Kepala Badan Kesatuan Bangsa dan Politik Papua Barat melalui Kepala Bidang Wasnas dan Penanganan Konflik Kesbangpol Papua Barat, Drs. Agus Womsiwor mengatakan, sosialiasi ini dilaksanakan sekaligus pada rapat fasilitasi koordinasi tim terpadu penanganan konflik di Kantor Kesbangpol Raja Ampat.
Dikatakan Womsiwor, sosialisasi ini dilakukan guna memberikan pemahaman bagi elemen masyarakat atas alur dan mekanisme perekrutan anggota MRP Papua Barat dan rekrutmen anggota DPRK jalur pengangkatan turunan UU Otsus.
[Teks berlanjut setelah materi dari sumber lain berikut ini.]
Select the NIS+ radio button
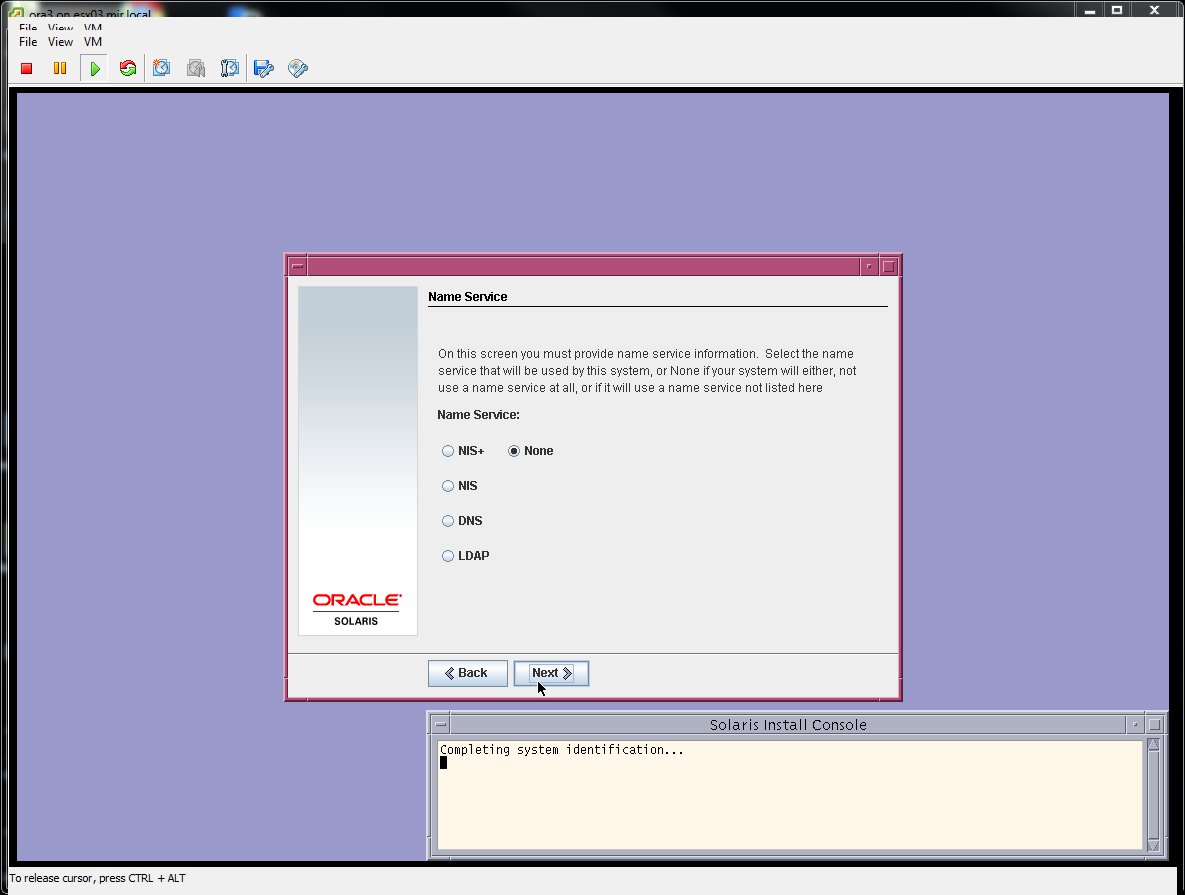1185x895 pixels. (448, 451)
Sosialisasi peraturan pemeritan tersebut, Womsiwor mengungkapkan, disambut baik oleh para tokoh masyarakat, tokoh adat, tokoh perempuan dan para undangan yang dilibatkan. Diungkapkannya, peserta yang hadir menanggapi dan banyak saran masukan yang disampaikan.
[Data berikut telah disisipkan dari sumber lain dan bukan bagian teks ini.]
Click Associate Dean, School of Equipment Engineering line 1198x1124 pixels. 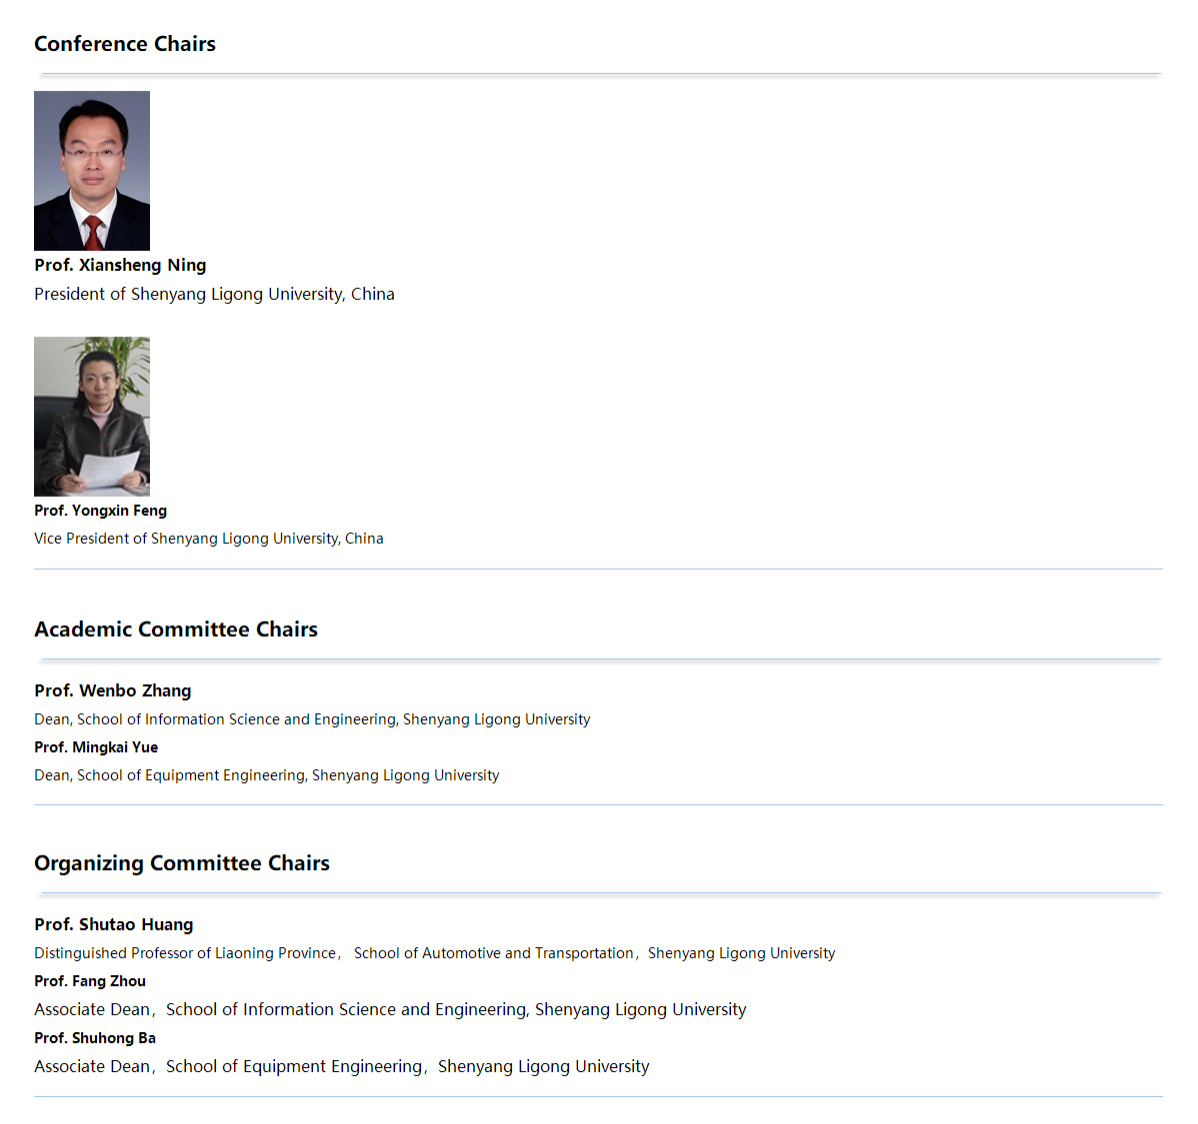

Salah satunya, sebut Womsiwor, para tokoh adat, tokoh masyarakat meminta agar dalam proses perekrutan anggota MRP Papua Barat murni aspirasi para tokoh, dan tidak ada intervensi dari berbagai pihak atas kepentingan tertentu. “Masyarakat minta supaya jangan ada intervensi dari berbagai pihak atas berbagai kepentingan untuk menetukan siapa yang akan menjadi wakil setiap suku yang ada,” ungkap Womsiwor ketika dihubungi Tabura Pos, semalam.
Womsiwor menjelaskan, dalam perekrutan nanti, ada perbedaan dari proses seleksi sebelumnya. Dimana, pada proses perekrutan kali ini, untuk keterwakilan yang diusulkan sudah final di tingkat kabupaten karena tingkat kabupaten memiliki panitia seleksi (pansel) sendiri. Artinya, tidak ada lagi proses seleksi di tingkat provinsi, kecuali untuk keterwakilan unsur agama.
Dengan akan dilaksanakannya proses rekrutmen anggota MRPB dan anggota DPRK jalur pengangkatan ini, perlu dilakukan upaya antisipasi untuk mencegah terjadinya konflik sosial di daerah. “Kondisi social budaya, kelangkaan minyak goring. Penggunaan HP dan berita hoaks bisa memicu dan berpotensi terjadinya konflik, untuk mengantisipasinya harus ada peta konflik,” pungkasnya. [K&K-R3]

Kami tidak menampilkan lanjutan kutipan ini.